■ Extract provided
Impact of more intense smoking parameters and flavor variety on toxicant levels in emissions of a Heated Tobacco Product

Nicotine Tob Res. 2023 Nov 30:ntad238. doi: 10.1093/ntr/ntad238. Online ahead of print.

Abstract

Introduction: IQOS HEETS are promoted as reduced risk alternatives to cigarettes. Although some studies have investigated the chemical composition of HEETS emissions, little is known on whether toxicant levels in such emissions are affected by different puffing parameters and flavor varieties. This has important implications when assessing actual human exposure, since IQOS users develop a specific and personalized puffing behavior and may use different HEETS variants.

Methods: This study measured the levels of nicotine, Total Particulate Matter (TPM), carbonyl compounds and tobacco-Specific Nitrosamines (TSNAs) in the emissions of nine differently flavored HEETS and two cigarettes (1R6F and Marlboro Red, MR). Emissions from Yellow HEETS, 1R6F and MR were collected using the World Health Organization Intense (WHOI) smoking regime and four more intense smoking regimes.

Results: Yellow HEETS aerosol contained lower levels of toxicants compared to 1R6F and MR smoke. More intense smoking regimes increased carbonyls release in cigarette smoke, whereas only higher puff frequency led to lower levels of toxicants in Yellow HEETS aerosol. Some HEETS varieties exhibited higher levels of formaldehyde and TSNAs in their aerosol compared to Yellow HEETS.

■ Tasks to perform
**1)** Do these statements agree with the heated tobacco abstract? Answer yes or no for each, and quote the words from the abstract that decide it.
(a) The study measured tobacco-specific nitrosamines in the emissions of nine differently flavored HEETS.
(b) Yellow HEETS aerosol contained higher levels of toxicants than Marlboro Red smoke.
(c) More intense smoking regimes reduced the release of carbonyls in cigarette smoke.
**2)** Can you pick up the heated tobacco abstract after its final sentence and keep writing it?
The items are separate material with no connection to the heated tobacco abstract.

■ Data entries
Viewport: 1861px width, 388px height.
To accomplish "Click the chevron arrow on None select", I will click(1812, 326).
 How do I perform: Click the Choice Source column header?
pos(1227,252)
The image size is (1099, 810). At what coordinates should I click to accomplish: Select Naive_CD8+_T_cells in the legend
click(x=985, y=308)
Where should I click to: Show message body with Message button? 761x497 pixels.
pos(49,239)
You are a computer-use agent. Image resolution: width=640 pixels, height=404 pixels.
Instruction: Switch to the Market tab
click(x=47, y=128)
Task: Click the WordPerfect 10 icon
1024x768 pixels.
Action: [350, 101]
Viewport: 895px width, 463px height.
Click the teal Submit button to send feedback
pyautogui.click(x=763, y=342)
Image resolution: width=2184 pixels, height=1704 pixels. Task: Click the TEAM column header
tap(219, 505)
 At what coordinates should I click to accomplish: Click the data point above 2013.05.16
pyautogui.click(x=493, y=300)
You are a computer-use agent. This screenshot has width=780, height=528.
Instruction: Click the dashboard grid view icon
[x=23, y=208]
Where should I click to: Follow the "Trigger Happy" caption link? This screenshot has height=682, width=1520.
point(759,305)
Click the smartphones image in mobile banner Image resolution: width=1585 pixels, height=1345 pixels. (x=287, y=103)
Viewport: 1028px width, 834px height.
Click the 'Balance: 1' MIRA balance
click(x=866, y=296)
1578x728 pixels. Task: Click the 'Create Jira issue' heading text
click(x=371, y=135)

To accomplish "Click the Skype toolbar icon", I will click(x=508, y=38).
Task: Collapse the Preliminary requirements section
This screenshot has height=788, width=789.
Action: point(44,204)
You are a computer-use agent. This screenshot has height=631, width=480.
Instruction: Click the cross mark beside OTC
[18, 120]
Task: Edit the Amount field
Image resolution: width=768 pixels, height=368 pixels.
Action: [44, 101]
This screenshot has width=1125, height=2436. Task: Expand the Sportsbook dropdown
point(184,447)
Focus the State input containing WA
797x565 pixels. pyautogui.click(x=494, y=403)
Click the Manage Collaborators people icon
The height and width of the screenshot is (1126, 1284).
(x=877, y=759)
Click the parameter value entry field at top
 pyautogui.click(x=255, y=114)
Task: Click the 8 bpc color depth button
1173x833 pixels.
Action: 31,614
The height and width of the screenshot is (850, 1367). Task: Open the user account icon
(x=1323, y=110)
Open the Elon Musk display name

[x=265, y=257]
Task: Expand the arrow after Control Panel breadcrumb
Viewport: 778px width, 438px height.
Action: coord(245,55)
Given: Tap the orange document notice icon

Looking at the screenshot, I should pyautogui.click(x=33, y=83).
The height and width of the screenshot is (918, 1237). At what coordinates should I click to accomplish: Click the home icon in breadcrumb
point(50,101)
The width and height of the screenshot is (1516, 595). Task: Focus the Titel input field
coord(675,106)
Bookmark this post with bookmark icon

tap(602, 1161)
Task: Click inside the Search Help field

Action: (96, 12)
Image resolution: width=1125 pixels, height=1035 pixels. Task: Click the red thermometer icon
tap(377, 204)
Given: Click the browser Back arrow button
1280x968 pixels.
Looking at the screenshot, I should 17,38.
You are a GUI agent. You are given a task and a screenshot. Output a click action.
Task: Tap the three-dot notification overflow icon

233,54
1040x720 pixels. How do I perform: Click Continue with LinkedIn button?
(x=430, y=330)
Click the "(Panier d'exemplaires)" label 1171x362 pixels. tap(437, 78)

■ Results of the exercise
**1)**
(a) Yes: "This study measured the levels of nicotine, Total Particulate Matter (TPM), carbonyl compounds and tobacco-Specific Nitrosamines (TSNAs) in the emissions of nine differently flavored HEETS and two cigarettes"
(b) No: "Yellow HEETS aerosol contained lower levels of toxicants compared to 1R6F and MR smoke."
(c) No: "More intense smoking regimes increased carbonyls release in cigarette smoke"

**2)**
Conclusions: Puff frequency was identified as the only smoking parameter that significantly lowered the release of almost all toxicants in Yellow HEETS, whereas a combination of higher puff volume and puff duration led to increased levels of some carbonyls. Differences in toxicants levels between various commercially-available HEETS have important implications when assessing their health impact, as their consumption might induce different toxicant exposure and health effects.

Implications: HEETS release about half as much nicotine and substantially lower levels of toxicants compared to cigarettes. Literature data showed that puffing intensity is increased in cigarette smokers switching to HEETS, maybe in reaction to these lower nicotine levels. Our results show a differential impact of increased puff frequency, puff duration and puff volume in the release of toxicants from HEETS. Thus, industry-independent studies on puff topography are critical to make choices for the most relevant puffing regime for HTP regulation. Regulators should consider evaluating the health impact of multiple HEETS varieties, as the tobacco filler composition significantly affects the release of certain toxicants.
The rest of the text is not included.